All images and data shown here and in our image galleries are obtained by the manual protocol described below. Other protocols resulting in equivalent staining are described as well.

Manual protocol

Freshly cut sections should be used (less than 10 days between cutting and staining). Heat-induced antigen retrieval for 5 minutes in an autoclave at 121°C in pH 7,8 Target Retrieval Solution buffer. Apply MSVA-570R at a dilution of 1:50 at 37°C for 60 minutes. Visualization of bound antibody by the EnVision Kit (Dako, Agilent) according to the manufacturer’s directions.

Agilent / Dako – Autostainer Link 48

Pretreatment in PT-Link for 30 minutes at 95°C (pH high); FLEX peroxidase blocking for 5 minutes (room temperature), MSVA-570R 1:50 for 20 minutes (room temperature), FLEX+ mouse/rabbit (LINKER) for 15 minutes (room temperature), horseradish peroxidase (HRP) for 20 minutes (room temperature), FLEX DAB+Sub-Chromo for 10 minutes (room temperature), FLEX hematoxylin for 5 minutes (room temperature).

Task instructions:
• A. In the MSVA-570R staining protocol, why is the Autostainer Link 48 procedure given in addition to the manual protocol? Answer in one to three sentences.
• B. Copy the MSVA-570R staining protocol from "Agilent / Dako" to "minutes (room temperature).".
• C. Continue the MSVA-570R staining protocol from where it ends.

Extracted records:
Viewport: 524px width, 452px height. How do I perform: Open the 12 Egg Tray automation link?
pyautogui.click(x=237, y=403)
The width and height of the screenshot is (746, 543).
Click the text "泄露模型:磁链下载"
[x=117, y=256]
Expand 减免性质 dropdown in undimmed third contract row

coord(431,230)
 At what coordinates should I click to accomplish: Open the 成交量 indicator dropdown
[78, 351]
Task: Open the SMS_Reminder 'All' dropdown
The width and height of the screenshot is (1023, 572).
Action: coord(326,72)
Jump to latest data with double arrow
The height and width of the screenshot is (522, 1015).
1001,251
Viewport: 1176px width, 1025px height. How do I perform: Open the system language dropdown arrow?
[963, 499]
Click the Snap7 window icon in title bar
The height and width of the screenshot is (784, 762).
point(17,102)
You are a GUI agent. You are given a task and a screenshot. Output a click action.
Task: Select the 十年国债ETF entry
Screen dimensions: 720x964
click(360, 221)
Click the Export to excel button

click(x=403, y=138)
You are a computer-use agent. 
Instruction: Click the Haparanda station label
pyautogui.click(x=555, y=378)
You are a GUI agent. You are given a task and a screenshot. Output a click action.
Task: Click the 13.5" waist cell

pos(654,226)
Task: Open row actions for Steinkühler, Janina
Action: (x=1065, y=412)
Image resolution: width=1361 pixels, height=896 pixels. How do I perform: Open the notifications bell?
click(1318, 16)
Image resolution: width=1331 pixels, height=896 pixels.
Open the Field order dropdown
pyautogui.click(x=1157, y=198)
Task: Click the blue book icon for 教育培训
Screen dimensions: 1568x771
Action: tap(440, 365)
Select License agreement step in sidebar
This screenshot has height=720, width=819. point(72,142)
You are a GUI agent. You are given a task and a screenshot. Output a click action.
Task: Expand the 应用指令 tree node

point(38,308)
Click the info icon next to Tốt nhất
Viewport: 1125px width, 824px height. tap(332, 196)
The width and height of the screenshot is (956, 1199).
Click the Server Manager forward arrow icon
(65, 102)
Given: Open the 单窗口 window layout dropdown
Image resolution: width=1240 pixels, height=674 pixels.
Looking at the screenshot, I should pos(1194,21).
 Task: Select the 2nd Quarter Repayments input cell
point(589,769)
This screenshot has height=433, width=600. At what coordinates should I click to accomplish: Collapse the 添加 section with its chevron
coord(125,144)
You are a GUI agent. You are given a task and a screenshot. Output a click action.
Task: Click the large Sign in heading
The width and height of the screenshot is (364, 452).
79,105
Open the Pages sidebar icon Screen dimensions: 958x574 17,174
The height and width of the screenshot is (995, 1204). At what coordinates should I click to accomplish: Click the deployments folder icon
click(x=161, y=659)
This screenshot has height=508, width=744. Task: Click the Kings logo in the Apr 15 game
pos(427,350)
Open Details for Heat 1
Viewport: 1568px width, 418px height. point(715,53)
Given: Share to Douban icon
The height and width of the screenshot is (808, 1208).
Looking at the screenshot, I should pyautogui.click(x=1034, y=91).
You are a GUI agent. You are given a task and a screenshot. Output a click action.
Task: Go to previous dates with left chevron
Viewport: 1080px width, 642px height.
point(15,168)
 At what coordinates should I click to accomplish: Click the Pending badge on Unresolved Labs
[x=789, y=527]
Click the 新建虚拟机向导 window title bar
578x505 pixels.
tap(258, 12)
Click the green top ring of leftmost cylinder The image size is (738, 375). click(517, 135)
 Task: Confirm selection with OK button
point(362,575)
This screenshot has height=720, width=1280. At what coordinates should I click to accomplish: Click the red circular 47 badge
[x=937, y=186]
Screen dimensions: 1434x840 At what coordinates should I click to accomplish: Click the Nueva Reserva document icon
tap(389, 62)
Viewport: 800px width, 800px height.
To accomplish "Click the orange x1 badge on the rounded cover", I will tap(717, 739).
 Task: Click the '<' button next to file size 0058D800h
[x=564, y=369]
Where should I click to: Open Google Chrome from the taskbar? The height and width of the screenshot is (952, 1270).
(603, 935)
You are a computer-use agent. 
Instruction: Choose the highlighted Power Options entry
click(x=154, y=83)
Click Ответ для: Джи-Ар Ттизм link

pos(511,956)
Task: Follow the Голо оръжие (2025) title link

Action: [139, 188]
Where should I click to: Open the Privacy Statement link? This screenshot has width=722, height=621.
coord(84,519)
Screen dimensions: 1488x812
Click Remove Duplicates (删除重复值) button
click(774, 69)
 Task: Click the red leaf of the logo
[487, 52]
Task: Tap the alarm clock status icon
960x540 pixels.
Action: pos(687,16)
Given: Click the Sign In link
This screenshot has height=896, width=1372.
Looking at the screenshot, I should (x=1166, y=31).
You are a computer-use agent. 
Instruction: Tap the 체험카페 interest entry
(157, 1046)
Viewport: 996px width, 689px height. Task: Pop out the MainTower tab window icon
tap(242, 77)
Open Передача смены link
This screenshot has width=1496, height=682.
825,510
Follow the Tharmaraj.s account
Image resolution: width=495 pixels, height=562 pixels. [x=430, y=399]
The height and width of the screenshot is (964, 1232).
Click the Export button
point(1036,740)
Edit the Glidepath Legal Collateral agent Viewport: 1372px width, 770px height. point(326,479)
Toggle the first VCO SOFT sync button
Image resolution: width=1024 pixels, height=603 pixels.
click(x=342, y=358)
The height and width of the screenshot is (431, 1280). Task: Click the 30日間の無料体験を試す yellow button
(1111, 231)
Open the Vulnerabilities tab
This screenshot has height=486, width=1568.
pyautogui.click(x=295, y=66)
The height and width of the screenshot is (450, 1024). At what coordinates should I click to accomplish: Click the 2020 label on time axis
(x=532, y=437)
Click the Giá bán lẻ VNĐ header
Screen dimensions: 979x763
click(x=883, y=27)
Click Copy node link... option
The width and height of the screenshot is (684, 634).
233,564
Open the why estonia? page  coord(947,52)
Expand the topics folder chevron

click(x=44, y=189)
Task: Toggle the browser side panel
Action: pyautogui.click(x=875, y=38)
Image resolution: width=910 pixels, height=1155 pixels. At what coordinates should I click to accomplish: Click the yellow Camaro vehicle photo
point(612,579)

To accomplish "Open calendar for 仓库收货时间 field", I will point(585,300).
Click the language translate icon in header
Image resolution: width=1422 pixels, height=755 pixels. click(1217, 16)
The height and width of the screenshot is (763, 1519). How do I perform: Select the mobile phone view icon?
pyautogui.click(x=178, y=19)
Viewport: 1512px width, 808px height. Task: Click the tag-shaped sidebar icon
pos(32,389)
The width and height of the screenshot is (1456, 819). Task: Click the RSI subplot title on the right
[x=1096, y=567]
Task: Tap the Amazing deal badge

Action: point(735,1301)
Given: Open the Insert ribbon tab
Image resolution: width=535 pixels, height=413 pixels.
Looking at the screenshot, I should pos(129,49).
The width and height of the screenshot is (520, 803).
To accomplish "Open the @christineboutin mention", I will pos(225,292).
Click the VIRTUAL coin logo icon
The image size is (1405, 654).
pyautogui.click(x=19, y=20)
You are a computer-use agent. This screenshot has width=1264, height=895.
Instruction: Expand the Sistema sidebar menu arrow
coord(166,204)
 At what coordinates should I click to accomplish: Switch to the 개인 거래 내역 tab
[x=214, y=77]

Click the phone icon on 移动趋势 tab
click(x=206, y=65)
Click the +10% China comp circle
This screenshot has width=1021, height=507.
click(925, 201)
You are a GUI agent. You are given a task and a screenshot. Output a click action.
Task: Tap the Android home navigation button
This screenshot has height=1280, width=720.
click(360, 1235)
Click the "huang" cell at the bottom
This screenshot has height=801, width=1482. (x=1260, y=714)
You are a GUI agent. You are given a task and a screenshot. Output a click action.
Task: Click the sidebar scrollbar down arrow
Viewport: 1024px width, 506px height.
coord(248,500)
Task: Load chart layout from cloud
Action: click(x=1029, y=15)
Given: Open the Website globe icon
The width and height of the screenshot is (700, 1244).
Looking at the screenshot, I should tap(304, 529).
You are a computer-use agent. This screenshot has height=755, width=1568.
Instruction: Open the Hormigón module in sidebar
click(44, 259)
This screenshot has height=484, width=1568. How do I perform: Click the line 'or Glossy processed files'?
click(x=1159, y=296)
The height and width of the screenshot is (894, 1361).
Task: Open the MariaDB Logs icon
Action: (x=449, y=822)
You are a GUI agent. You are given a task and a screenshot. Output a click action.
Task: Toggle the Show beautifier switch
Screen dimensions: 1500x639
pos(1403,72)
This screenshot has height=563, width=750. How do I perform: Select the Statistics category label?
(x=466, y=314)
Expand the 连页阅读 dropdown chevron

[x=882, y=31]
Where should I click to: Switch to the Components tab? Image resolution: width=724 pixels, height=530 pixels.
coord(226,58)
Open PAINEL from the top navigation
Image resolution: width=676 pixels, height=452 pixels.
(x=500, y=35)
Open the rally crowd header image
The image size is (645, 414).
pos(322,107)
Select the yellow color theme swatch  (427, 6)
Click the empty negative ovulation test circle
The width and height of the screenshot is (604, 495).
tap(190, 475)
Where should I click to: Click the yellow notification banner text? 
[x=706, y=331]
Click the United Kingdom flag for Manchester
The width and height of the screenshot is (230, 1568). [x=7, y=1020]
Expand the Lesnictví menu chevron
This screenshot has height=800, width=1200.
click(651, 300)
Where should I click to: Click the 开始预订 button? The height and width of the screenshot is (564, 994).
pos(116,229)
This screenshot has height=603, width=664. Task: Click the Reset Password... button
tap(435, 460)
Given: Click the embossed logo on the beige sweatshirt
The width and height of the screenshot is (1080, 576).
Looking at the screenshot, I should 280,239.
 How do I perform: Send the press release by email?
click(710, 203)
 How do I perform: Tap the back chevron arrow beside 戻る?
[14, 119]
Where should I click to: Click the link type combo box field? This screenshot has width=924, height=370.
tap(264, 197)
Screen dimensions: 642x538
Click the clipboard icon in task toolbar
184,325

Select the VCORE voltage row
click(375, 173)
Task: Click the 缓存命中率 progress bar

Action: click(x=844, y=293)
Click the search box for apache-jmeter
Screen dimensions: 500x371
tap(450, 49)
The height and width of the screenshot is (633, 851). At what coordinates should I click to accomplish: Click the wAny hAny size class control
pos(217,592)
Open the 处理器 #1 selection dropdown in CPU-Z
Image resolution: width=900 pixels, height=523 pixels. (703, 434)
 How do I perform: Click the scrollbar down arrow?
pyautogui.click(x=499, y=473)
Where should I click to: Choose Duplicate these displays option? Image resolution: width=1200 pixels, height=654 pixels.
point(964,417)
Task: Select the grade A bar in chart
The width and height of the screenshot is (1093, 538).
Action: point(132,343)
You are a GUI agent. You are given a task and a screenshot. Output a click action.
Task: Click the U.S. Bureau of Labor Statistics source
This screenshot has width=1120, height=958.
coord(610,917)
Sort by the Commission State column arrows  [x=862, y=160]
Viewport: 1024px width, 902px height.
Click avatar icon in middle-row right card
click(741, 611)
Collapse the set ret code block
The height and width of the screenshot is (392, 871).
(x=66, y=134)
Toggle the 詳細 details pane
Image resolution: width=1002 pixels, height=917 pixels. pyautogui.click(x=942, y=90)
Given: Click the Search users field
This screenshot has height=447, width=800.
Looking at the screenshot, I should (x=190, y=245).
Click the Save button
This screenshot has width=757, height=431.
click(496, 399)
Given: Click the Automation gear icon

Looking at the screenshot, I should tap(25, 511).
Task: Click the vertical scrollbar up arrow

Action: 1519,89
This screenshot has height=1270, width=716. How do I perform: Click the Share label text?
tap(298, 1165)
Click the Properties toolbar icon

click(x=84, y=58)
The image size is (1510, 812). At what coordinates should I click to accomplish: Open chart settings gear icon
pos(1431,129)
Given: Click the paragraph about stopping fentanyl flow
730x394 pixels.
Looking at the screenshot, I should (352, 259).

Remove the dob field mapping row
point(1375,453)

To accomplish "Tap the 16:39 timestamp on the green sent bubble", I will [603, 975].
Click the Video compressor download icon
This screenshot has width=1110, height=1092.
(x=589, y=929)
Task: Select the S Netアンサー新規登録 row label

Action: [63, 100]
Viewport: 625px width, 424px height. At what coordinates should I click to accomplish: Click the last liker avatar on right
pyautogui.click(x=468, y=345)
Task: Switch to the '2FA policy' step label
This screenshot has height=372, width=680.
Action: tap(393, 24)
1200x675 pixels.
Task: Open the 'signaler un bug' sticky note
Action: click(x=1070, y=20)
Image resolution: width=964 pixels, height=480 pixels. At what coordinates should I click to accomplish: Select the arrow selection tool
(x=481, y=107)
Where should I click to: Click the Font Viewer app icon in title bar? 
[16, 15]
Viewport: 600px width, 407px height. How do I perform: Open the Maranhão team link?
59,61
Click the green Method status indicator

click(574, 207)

Answers by item:
• A. The manual protocol is the one used to obtain all the images and data shown. The Autostainer Link 48 procedure is included as another protocol that produces equivalent staining.

• B.
Agilent / Dako – Autostainer Link 48

Pretreatment in PT-Link for 30 minutes at 95°C (pH high); FLEX peroxidase blocking for 5 minutes (room temperature), MSVA-570R 1:50 for 20 minutes (room temperature), FLEX+ mouse/rabbit (LINKER) for 15 minutes (room temperature), horseradish peroxidase (HRP) for 20 minutes (room temperature), FLEX DAB+Sub-Chromo for 10 minutes (room temperature), FLEX hematoxylin for 5 minutes (room temperature).

• C.
These images reflect stainings by the protocol described above. It is of note that a comparable staining result can also be obtained by different protocols. In general, a longer pretreatment, a longer incubation time of the primary antibody, a higher antibody concentration, and a longer incubation time of FLEX+LINKER result in stronger staining, potentially at the cost of more background staining. Modifications of the protocol with a strengthening effect on staining intensity in combination with changes of other parameters that result in lower staining intensity can result in a comparable result as shown above.

Leica – BOND RX

Dewax at 72°C for 30 seconds; Pretreatment in Bond Epitope Retrieval Solution (ER2 – EDTA pH9) for 20 minutes at 100°C; Peroxidase blocking for 5 minutes (room temperature), MSVA-570R 1:100 for 15 minutes (room temperature), Post primary (rabbit anti mouse) for 8 minutes (room temperature), Polymer (goat anti rabbit) for 8 minutes (room temperature), mixed DAB refine for 10 minutes (room temperature), hematoxylin for 5 minutes (room temperature).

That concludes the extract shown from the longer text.